2017 yılında yapılan bir araştırma, çocukların yaklaşık yüzde 80'inin bir tablete ya da başka bir ekrana erişimi olduğunu ortaya koymuştu. Bugünlerde ise bir çocuğun çevrimdışı olması aşırı derecede çevrimiçi olmasından daha garip görülüyor.

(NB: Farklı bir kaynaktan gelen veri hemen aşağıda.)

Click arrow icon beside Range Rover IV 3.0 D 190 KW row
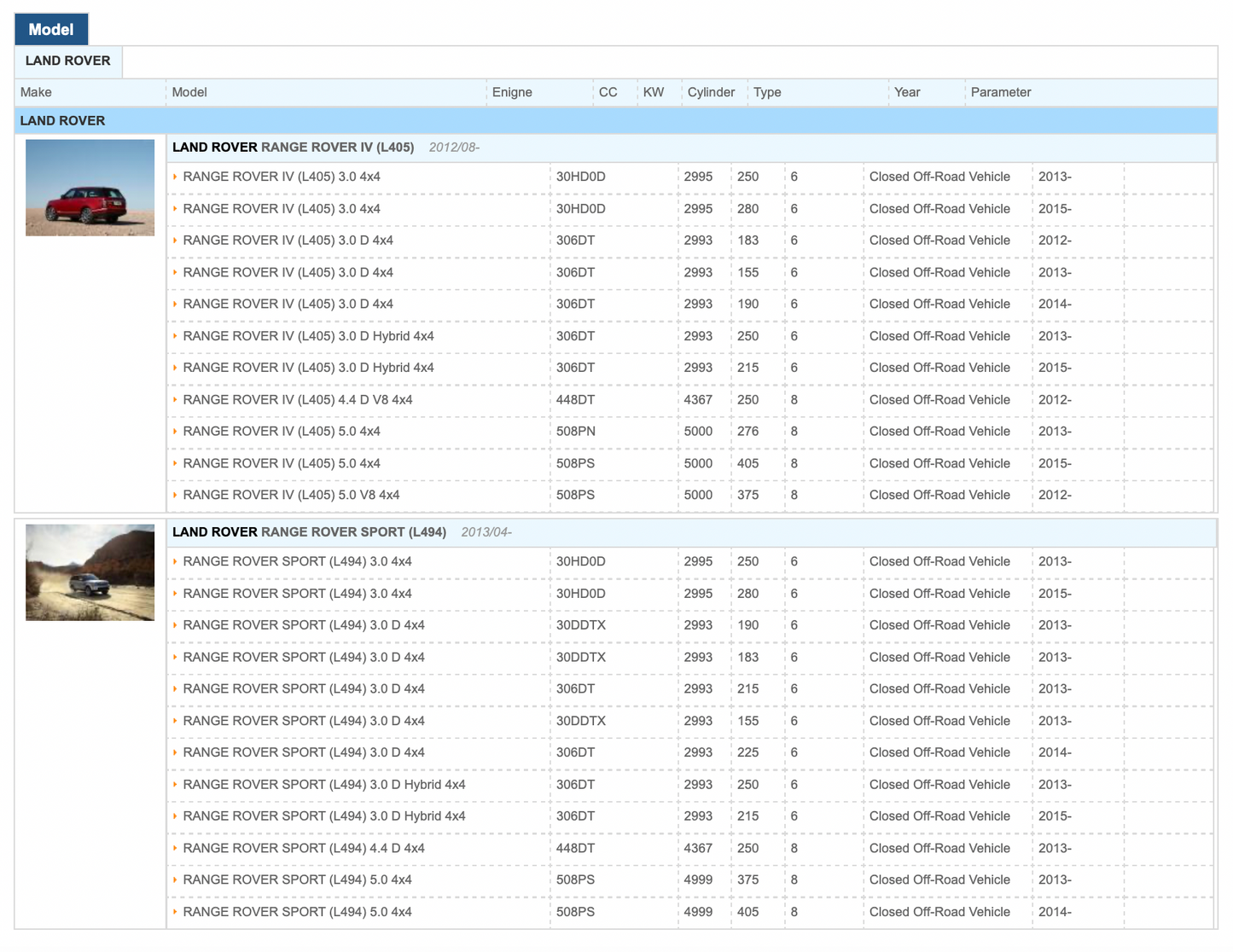Image resolution: width=1233 pixels, height=952 pixels. click(x=175, y=305)
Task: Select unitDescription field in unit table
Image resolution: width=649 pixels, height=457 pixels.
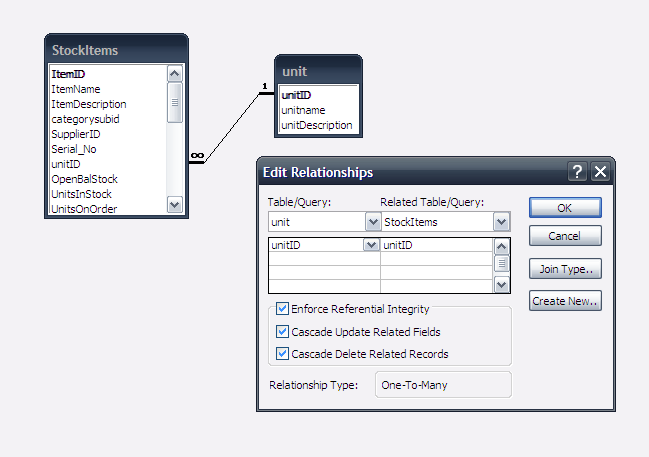Action: (x=317, y=125)
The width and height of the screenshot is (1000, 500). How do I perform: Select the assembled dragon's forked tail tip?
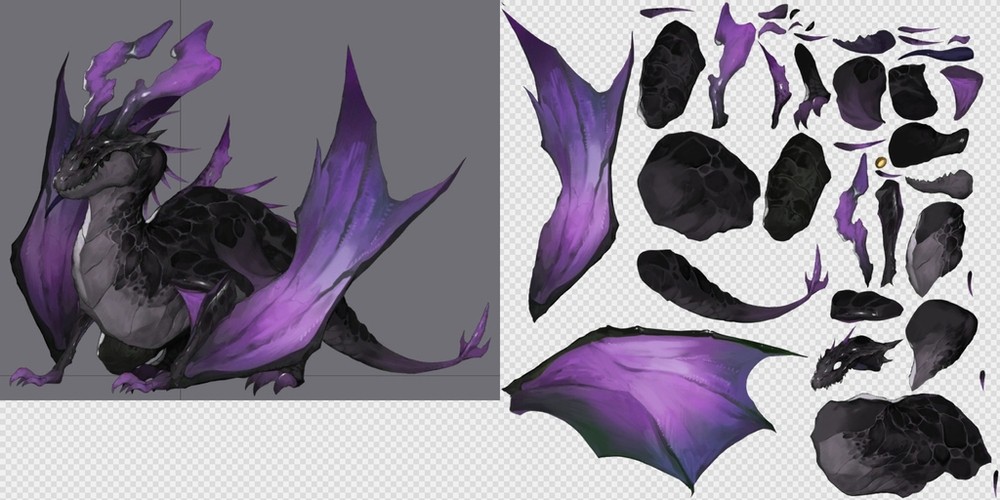470,345
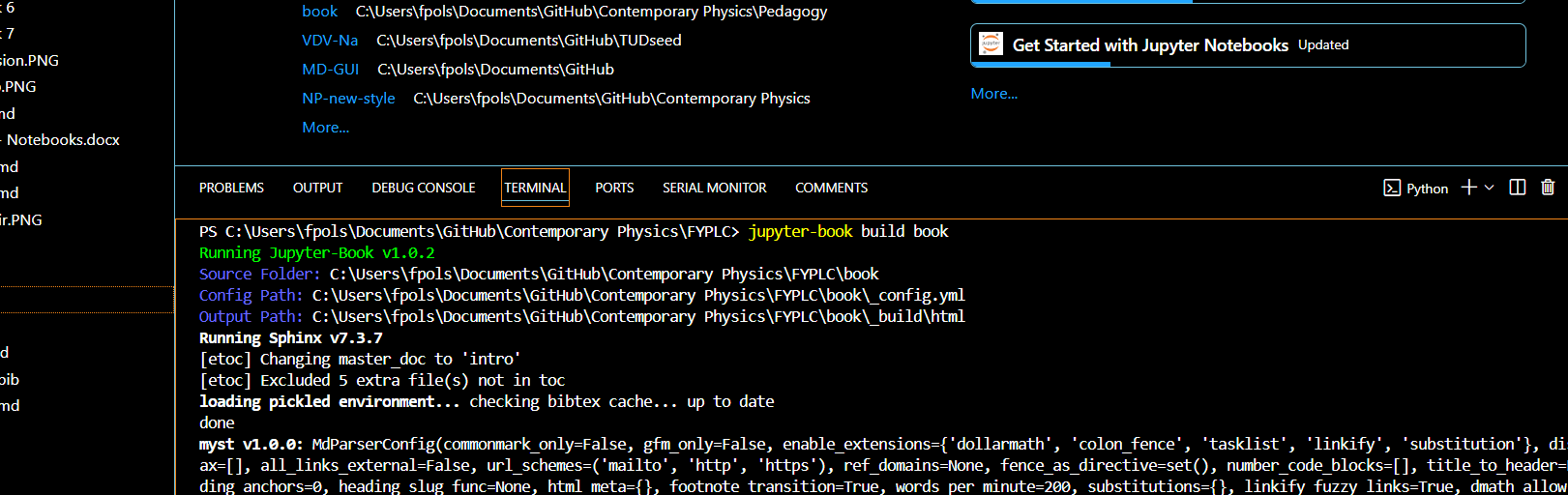This screenshot has width=1568, height=495.
Task: Show the PORTS panel tab
Action: pos(614,188)
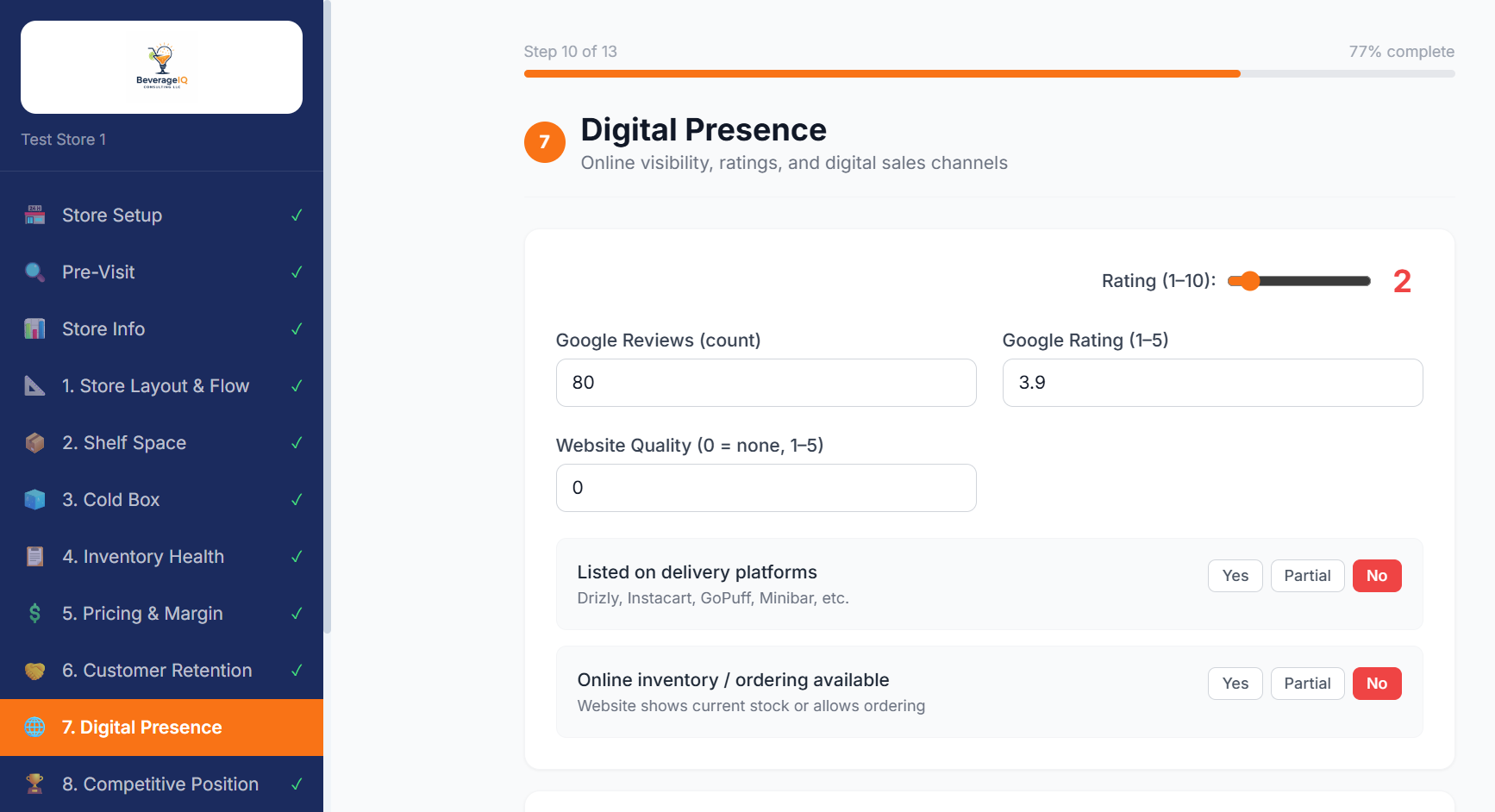Click the Competitive Position trophy icon

pyautogui.click(x=34, y=784)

EKRANLARIN EN KÖTÜ YANI ÇOCUKLARI SUSTURMAK İÇİN KULLANILMALARI
Çocuk ve ergen psikoterapisti Ryan Lowe, geçtiğimiz günlerde Vice'a yaptığı açıklamada, "Ekranlarla ilgili sorun, kendi başlarına korkunç olmaları değil, bebek bakıcısı olarak ve çocukları susturmak için kullanılmaları. Bu da çocukların oyun oynamadıkları, çevrelerindeki dünyayla etkileşime girmedikleri ya da sohbetlere dahil olmadıkları anlamına geliyor” dedi ve ekledi:
"Daha da önemlisi bu, zor ya da sinir bozucu bir şeyle başa çıkabilecek kadar uzun süre kendilerini tutma gibi temel becerileri öğrenemedikleri anlamına geliyor. Bu durum çocukları dezavantajlı hale getirebilir çünkü endişelenmeye ya da bir şeylerde zorlanmaya başladığı anda çocuğun önüne bir cihaz konursa, zor duygularla başa çıkmayı öğrenmesinin tek yolu bu olur. Bu da ‘kötü’ davranışlara yol açabilir. Çocukların duygularını yönetme ya da hayal kırıklığıyla başa çıkma konusunda hiçbir stratejileri ve deneyimleri olmayacak. Davranışları ve sınıfta öğrenme kapasiteleri önemli ölçüde etkilenecektir."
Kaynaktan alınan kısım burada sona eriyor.